While running the following code, the memory usage on the breakpoint is shown below:

import torch
import faiss

def create_index(data):
    dimension = data.shape[1]
    index_flat = faiss.IndexFlatL2(dimension)
    gpu_resources = faiss.StandardGpuResources()
    gpu_options = faiss.GpuClonerOptions()
    device = torch.device("cuda")
    device_index = device.index
    gpu_options.device = device_index if device_index is not None else 0

    index = faiss.index_cpu_to_gpu(
        gpu_resources, gpu_options.device, index_flat, gpu_options
    )

    return index

data = torch.zeros((2950000, 1000))
index = create_index(data)

try:
    index.add(data)
except Exception as e:
    print(e)
    index.reset()
    del index
    breakpoint()

image

junjieqi commented 3 months ago

Hi @JoaoGuibs, thank you for reaching out. I think it is expected and delete index itself can't reclaim the resource. You should clean up the torch.cuda. Here is an example I run and I could clean up the memory usage

import torch
import gc

gc.collect()
torch.cuda.empty_cache()

Before

Screenshot 2024-08-22 at 2 36 42 PM

After

Screenshot 2024-08-22 at 2 36 16 PM
JoaoGuibs commented 3 months ago

Thanks for the reply @junjieqi . I realised I did not have added the line import faiss.contrib.torch_utils otherwise it errors with a different exception. Nonetheless I cannot reproduce your results by adding the garbage collection neither the cache clearing of torch, as there is always memory getting allocated (only if I kill the python process the memory gets cleared).

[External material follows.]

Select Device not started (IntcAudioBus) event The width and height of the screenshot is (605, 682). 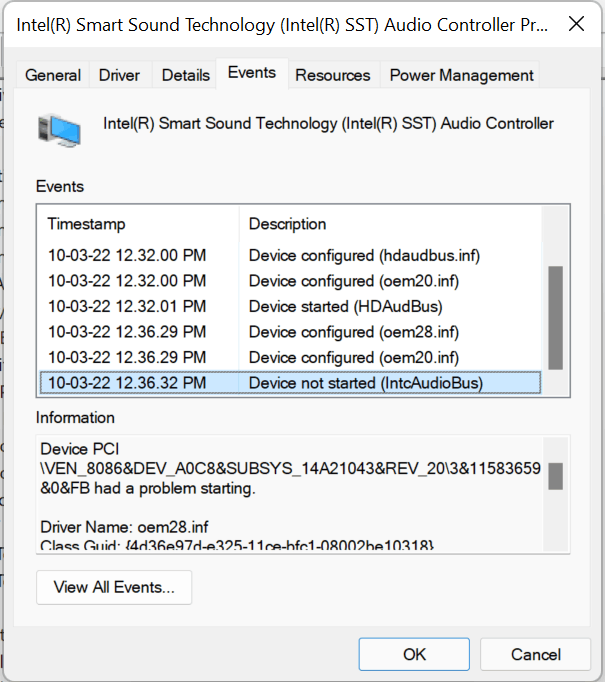(x=290, y=383)
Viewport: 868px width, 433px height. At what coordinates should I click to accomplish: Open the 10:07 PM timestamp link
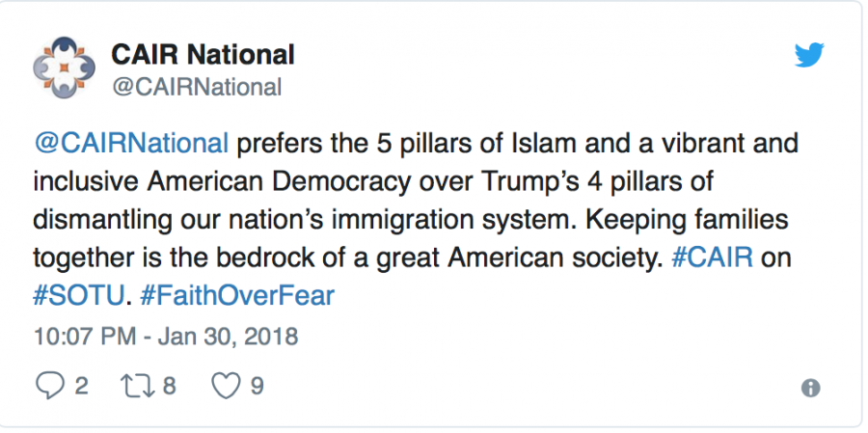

Also I note from your second screenshot that you do not have a python process running on the gpu. Are you able to not have any memory usage while the python process is running as well?

junjieqi commented 3 months ago

@JoaoGuibs I think it is more related with python lifecycle management instead of the Faiss, as you can tell if you kill the python process, the memory will get cleared. I'm not sure if the python process will continue showing in the nvidia-smi command or not. I thought it only showed when the process was ongoing. However, after I finished the run, it should not show again.

github-actions[bot] commented 2 months ago

This issue is stale because it has been open for 7 days with no activity.

github-actions[bot] commented 2 months ago

This issue was closed because it has been inactive for 7 days since being marked as stale.